キョウジの計画
コンコン――。
「開いてるわよ」
ルアンナはドアに向かって声をかけた。
てっきりリックが戻ってきたのかと思ったのだけど、失礼しますと言って入ってきたのは黒髪の新聞記者だった。
「あれ、キョウジ?」
時計を見るとまだ十一時前だ。
約束は午後だったはずだけど――。
――知り合いに家庭教師がいるんです。その人にリックの勉強を見てもらおうと思ってます。
昨日、ヒーディングをひっぱたいた帰り道、キョウジはそんなことを言った。
リックに教養を身に着けてほしいというのはオリヴィエの願いだし、家庭教師が勉強を見てくれるというのであればこんなにありがたいことはない。

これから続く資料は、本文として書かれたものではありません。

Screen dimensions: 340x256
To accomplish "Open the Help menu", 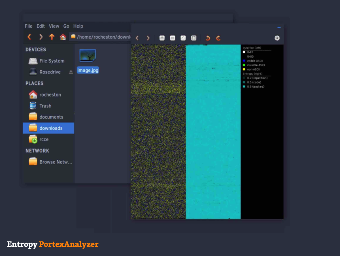I will 78,26.
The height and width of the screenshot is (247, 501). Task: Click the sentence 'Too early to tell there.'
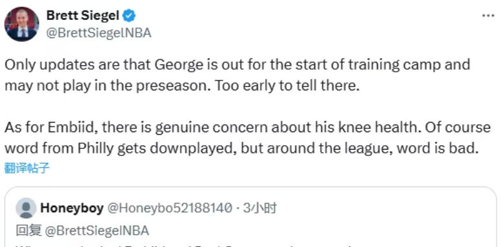click(287, 86)
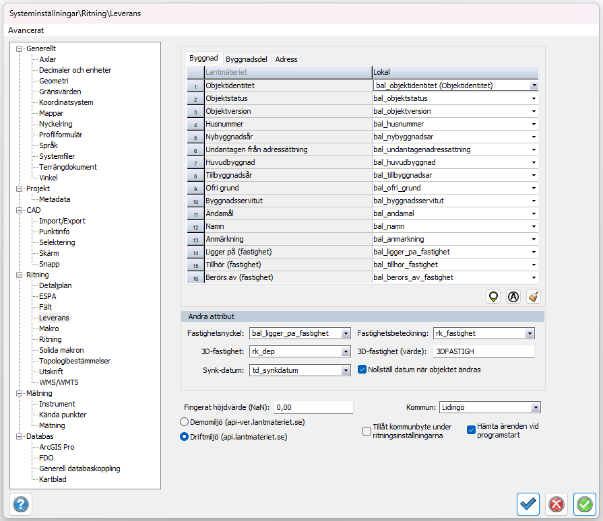Open the Fastighetsnyckel dropdown
603x521 pixels.
tap(300, 333)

でも――家庭教師を雇えるほどの余裕はルアンナにはない。
そう伝えるとキョウジは、そこは心配しなくても大丈夫ですと言った。
「家庭教師と言っても、元家庭教師なんです。教えることが好きな人なので報酬は必要ないと思います」
それが本当なら神様のような人だと思う。そんな人がいるんだろうか。正直あまり信じてはいなかったけど、まずは会ってみませんかというので、翌日――つまり今日――の午後、リックと一緒に家庭教師に会うことになったのだ。
けど――。
キョウジが約束の時間より早く来たってことは何かあったんだ。それもたぶん良くない何かが。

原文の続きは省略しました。